## What the exercise asks
Copy the data as given. No line may be skipped.

## Extracted data
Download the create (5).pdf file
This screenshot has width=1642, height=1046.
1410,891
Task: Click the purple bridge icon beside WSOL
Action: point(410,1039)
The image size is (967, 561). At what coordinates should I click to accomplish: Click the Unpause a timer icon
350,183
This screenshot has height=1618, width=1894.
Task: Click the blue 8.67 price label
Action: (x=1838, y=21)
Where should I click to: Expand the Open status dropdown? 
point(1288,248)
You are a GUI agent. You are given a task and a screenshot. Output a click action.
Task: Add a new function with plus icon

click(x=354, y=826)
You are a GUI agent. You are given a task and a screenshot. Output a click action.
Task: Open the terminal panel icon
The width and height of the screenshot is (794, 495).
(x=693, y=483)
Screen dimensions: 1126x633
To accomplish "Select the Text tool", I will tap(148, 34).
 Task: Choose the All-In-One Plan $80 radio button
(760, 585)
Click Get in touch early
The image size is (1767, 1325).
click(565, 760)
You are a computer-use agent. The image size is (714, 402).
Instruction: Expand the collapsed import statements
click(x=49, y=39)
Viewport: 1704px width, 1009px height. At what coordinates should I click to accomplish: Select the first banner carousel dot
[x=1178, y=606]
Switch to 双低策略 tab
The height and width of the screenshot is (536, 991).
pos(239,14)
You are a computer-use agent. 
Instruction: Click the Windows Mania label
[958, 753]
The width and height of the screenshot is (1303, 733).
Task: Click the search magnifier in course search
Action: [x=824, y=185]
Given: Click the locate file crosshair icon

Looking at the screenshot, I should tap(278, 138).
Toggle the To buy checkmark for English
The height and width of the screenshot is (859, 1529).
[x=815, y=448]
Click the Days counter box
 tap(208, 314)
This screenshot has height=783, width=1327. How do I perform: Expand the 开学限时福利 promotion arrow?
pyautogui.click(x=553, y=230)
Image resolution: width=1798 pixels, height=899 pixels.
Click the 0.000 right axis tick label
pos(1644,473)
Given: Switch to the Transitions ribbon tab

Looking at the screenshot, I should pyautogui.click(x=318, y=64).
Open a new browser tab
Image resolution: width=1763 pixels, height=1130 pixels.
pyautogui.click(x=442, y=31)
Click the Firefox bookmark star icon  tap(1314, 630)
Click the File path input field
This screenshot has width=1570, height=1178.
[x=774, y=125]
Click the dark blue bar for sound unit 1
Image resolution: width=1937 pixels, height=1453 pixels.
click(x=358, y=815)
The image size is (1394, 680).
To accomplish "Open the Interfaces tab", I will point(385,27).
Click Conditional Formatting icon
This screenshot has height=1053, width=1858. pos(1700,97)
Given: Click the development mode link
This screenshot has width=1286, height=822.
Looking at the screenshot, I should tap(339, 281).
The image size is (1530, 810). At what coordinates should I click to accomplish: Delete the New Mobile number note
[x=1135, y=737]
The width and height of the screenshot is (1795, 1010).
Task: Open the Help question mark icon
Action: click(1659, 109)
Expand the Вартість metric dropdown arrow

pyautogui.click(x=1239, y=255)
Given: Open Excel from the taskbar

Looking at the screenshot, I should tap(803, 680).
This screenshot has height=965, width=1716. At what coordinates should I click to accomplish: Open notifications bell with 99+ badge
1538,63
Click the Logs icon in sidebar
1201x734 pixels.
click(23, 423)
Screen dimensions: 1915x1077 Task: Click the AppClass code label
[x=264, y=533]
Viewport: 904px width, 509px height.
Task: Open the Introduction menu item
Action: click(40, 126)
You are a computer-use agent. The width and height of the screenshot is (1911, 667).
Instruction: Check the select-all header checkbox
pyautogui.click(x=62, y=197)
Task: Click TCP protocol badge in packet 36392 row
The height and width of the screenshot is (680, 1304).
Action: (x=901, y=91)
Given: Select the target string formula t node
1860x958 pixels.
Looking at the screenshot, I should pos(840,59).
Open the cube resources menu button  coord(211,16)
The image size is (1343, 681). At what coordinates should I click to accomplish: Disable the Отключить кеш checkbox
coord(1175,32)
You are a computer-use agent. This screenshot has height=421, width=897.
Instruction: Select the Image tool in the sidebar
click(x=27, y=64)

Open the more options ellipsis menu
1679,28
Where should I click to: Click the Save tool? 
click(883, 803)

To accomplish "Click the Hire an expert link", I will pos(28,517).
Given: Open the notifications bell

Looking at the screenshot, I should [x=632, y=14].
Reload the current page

## Output below
Download the create (5).pdf file
This screenshot has width=1642, height=1046.
1410,891
Task: Click the purple bridge icon beside WSOL
Action: point(410,1039)
The image size is (967, 561). At what coordinates should I click to accomplish: Click the Unpause a timer icon
350,183
This screenshot has height=1618, width=1894.
Task: Click the blue 8.67 price label
Action: (x=1838, y=21)
Where should I click to: Expand the Open status dropdown? 
point(1288,248)
You are a GUI agent. You are given a task and a screenshot. Output a click action.
Task: Add a new function with plus icon

click(x=354, y=826)
You are a GUI agent. You are given a task and a screenshot. Output a click action.
Task: Open the terminal panel icon
The width and height of the screenshot is (794, 495).
(x=693, y=483)
Screen dimensions: 1126x633
To accomplish "Select the Text tool", I will tap(148, 34).
 Task: Choose the All-In-One Plan $80 radio button
(760, 585)
Click Get in touch early
The image size is (1767, 1325).
click(565, 760)
You are a computer-use agent. The image size is (714, 402).
Instruction: Expand the collapsed import statements
click(x=49, y=39)
Viewport: 1704px width, 1009px height. At what coordinates should I click to accomplish: Select the first banner carousel dot
[x=1178, y=606]
Switch to 双低策略 tab
The height and width of the screenshot is (536, 991).
pos(239,14)
You are a computer-use agent. 
Instruction: Click the Windows Mania label
[958, 753]
The width and height of the screenshot is (1303, 733).
Task: Click the search magnifier in course search
Action: [x=824, y=185]
Given: Click the locate file crosshair icon

Looking at the screenshot, I should tap(278, 138).
Toggle the To buy checkmark for English
The height and width of the screenshot is (859, 1529).
[x=815, y=448]
Click the Days counter box
 tap(208, 314)
This screenshot has height=783, width=1327. How do I perform: Expand the 开学限时福利 promotion arrow?
pyautogui.click(x=553, y=230)
Image resolution: width=1798 pixels, height=899 pixels.
Click the 0.000 right axis tick label
pos(1644,473)
Given: Switch to the Transitions ribbon tab

Looking at the screenshot, I should pyautogui.click(x=318, y=64).
Open a new browser tab
Image resolution: width=1763 pixels, height=1130 pixels.
pyautogui.click(x=442, y=31)
Click the Firefox bookmark star icon  tap(1314, 630)
Click the File path input field
This screenshot has width=1570, height=1178.
[x=774, y=125]
Click the dark blue bar for sound unit 1
Image resolution: width=1937 pixels, height=1453 pixels.
click(x=358, y=815)
The image size is (1394, 680).
To accomplish "Open the Interfaces tab", I will point(385,27).
Click Conditional Formatting icon
This screenshot has height=1053, width=1858. pos(1700,97)
Given: Click the development mode link
This screenshot has width=1286, height=822.
Looking at the screenshot, I should tap(339, 281).
The image size is (1530, 810). At what coordinates should I click to accomplish: Delete the New Mobile number note
[x=1135, y=737]
The width and height of the screenshot is (1795, 1010).
Task: Open the Help question mark icon
Action: click(1659, 109)
Expand the Вартість metric dropdown arrow

pyautogui.click(x=1239, y=255)
Given: Open Excel from the taskbar

Looking at the screenshot, I should tap(803, 680).
This screenshot has height=965, width=1716. At what coordinates should I click to accomplish: Open notifications bell with 99+ badge
1538,63
Click the Logs icon in sidebar
1201x734 pixels.
click(23, 423)
Screen dimensions: 1915x1077 Task: Click the AppClass code label
[x=264, y=533]
Viewport: 904px width, 509px height.
Task: Open the Introduction menu item
Action: click(40, 126)
You are a computer-use agent. The width and height of the screenshot is (1911, 667).
Instruction: Check the select-all header checkbox
pyautogui.click(x=62, y=197)
Task: Click TCP protocol badge in packet 36392 row
The height and width of the screenshot is (680, 1304).
Action: (x=901, y=91)
Given: Select the target string formula t node
1860x958 pixels.
Looking at the screenshot, I should pos(840,59).
Open the cube resources menu button  coord(211,16)
The image size is (1343, 681). At what coordinates should I click to accomplish: Disable the Отключить кеш checkbox
coord(1175,32)
You are a computer-use agent. This screenshot has height=421, width=897.
Instruction: Select the Image tool in the sidebar
click(x=27, y=64)

Open the more options ellipsis menu
1679,28
Where should I click to: Click the Save tool? 
click(883, 803)

To accomplish "Click the Hire an expert link", I will pos(28,517).
Given: Open the notifications bell

Looking at the screenshot, I should [x=632, y=14].
Reload the current page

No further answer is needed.